PROBLEM DESCRIPTION — Reproduce the stretch of items from the very start through the line containing "tap(70, 343)", with every character unchanged.

Click-target data —
↓
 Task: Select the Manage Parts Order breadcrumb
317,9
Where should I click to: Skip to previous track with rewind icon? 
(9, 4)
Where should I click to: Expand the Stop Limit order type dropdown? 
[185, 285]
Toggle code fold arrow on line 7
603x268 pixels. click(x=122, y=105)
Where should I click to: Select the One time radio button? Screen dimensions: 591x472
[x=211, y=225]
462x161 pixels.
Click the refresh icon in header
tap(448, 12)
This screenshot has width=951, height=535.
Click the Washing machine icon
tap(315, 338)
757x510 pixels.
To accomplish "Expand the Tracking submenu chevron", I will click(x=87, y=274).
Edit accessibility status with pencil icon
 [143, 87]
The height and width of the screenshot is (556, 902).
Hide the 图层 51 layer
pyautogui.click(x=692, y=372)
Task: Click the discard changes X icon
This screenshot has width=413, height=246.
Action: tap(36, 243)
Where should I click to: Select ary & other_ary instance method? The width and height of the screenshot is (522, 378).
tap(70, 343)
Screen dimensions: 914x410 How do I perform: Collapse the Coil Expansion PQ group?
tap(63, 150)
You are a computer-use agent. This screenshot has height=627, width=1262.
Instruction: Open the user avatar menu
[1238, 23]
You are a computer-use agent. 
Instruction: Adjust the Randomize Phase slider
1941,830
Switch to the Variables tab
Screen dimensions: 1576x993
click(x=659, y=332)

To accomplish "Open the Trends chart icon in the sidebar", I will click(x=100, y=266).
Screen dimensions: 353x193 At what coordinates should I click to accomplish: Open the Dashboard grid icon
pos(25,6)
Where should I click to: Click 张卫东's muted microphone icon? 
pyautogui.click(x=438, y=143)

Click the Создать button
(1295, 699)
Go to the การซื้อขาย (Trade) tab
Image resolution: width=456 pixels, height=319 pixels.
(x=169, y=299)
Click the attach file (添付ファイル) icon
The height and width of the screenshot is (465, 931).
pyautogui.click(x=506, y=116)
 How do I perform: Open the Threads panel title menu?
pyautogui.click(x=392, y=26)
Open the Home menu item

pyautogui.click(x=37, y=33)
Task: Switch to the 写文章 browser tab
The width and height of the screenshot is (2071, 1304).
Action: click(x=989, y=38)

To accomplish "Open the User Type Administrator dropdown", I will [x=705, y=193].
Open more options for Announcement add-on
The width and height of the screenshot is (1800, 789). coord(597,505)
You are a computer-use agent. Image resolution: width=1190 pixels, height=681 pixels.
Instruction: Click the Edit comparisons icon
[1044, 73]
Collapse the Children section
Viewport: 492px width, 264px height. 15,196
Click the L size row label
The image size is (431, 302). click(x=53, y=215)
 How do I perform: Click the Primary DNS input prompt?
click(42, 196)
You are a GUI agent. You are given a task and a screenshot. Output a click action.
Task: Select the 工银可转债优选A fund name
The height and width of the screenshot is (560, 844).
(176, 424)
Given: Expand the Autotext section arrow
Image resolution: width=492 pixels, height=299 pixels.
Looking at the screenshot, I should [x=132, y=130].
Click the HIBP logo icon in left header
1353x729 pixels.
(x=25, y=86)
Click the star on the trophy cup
↑
RESPONSE TO THE TASK —
 Task: Select the Manage Parts Order breadcrumb
317,9
Where should I click to: Skip to previous track with rewind icon? 
(9, 4)
Where should I click to: Expand the Stop Limit order type dropdown? 
[185, 285]
Toggle code fold arrow on line 7
603x268 pixels. click(x=122, y=105)
Where should I click to: Select the One time radio button? Screen dimensions: 591x472
[x=211, y=225]
462x161 pixels.
Click the refresh icon in header
tap(448, 12)
This screenshot has width=951, height=535.
Click the Washing machine icon
tap(315, 338)
757x510 pixels.
To accomplish "Expand the Tracking submenu chevron", I will click(x=87, y=274).
Edit accessibility status with pencil icon
 [143, 87]
The height and width of the screenshot is (556, 902).
Hide the 图层 51 layer
pyautogui.click(x=692, y=372)
Task: Click the discard changes X icon
This screenshot has width=413, height=246.
Action: tap(36, 243)
Where should I click to: Select ary & other_ary instance method? The width and height of the screenshot is (522, 378).
tap(70, 343)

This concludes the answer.